The next generation of electric cars from the Hyundai Motor Group (HMG) will sit atop the new Electric-Global Modular Platform (E-GMP) architecture, beginning with the boldly styled Hyundai Ioniq 5 crossover in 2021.
The Korean group's first bespoke EV architecture will go on to underpin cars of varying sizes from Hyundai, Kia and Genesis, ranging from hatchbacks to full-size SUVs, as part of its strategy to introduce 23 full EVs by 2025.
Cars based on the E-GMP platform will offer a maximum range of more than 310 miles per charge, with standard high-speed 800V charging capability (so far available only on the Porsche Taycan), allowing an 80% charge in as little as 18 minutes from a 350kW rapid-charger.
With lower-capacity 50-150kW chargers currently more readily accessible, the platform's "multi-charging" system is also compatible with 400V infrastructure, courtesy of "world's first" patented inverter technology that adjusts charging capacity.
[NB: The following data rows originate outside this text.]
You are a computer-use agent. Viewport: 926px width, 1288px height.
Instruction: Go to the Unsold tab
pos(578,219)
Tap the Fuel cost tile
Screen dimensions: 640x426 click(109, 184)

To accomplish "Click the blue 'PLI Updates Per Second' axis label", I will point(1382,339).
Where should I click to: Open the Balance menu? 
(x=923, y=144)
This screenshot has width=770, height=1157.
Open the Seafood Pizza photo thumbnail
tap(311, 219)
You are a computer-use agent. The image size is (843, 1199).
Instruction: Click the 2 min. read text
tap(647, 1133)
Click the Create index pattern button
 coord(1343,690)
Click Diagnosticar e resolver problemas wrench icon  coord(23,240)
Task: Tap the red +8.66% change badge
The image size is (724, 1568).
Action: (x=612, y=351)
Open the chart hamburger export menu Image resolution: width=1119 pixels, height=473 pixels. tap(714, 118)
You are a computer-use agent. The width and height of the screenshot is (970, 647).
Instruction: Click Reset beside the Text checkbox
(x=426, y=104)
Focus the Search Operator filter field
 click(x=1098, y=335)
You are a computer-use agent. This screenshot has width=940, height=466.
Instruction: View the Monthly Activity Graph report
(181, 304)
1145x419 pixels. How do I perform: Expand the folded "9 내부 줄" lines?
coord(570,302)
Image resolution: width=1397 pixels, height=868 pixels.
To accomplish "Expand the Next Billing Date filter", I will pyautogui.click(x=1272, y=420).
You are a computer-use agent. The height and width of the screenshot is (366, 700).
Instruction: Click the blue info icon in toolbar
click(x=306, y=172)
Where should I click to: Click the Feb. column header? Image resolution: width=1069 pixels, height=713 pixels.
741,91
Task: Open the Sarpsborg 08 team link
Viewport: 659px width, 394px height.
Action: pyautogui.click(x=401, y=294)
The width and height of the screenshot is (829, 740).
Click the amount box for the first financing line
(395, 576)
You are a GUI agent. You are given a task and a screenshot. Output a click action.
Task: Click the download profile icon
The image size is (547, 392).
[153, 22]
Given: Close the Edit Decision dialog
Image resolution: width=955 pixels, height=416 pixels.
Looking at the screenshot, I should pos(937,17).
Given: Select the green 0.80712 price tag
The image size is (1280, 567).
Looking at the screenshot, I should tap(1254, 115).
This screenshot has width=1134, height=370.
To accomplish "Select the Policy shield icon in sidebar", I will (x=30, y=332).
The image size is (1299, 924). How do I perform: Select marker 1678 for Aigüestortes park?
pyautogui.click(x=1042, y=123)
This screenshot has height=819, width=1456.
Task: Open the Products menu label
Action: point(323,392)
HMG has also done away with the conventional on-board charger that features in its current crop of EVs for a new Integrated Charging Control Unit (ICCU) that allows electricity to flow in both directions, allowing the E-GMP platform to be used as a power source for external electric machinery - including other electric cars. This new "vehicle-to-load" (V2L) function can supply up to 3.5kW of power.
The energy density of the batteries is said to be around 10% higher than those currently on sale, meaning they weigh less and can be mounted lower down in the chassis. Hyundai claims this is partly a result of a more compact cooling system, which uses oil rather than water.
The E-GMP is claimed to have been "engineered to offer improved cornering performance and driving stability at high speed". The battery pack is positioned close to the ground for a low centre of gravity, while five-link rear suspension - as featured on the new Mercedes-Benz S-Class and Rolls-Royce Ghost - combines with an innovative 'integrated drive axle' for enhanced ride comfort and stability.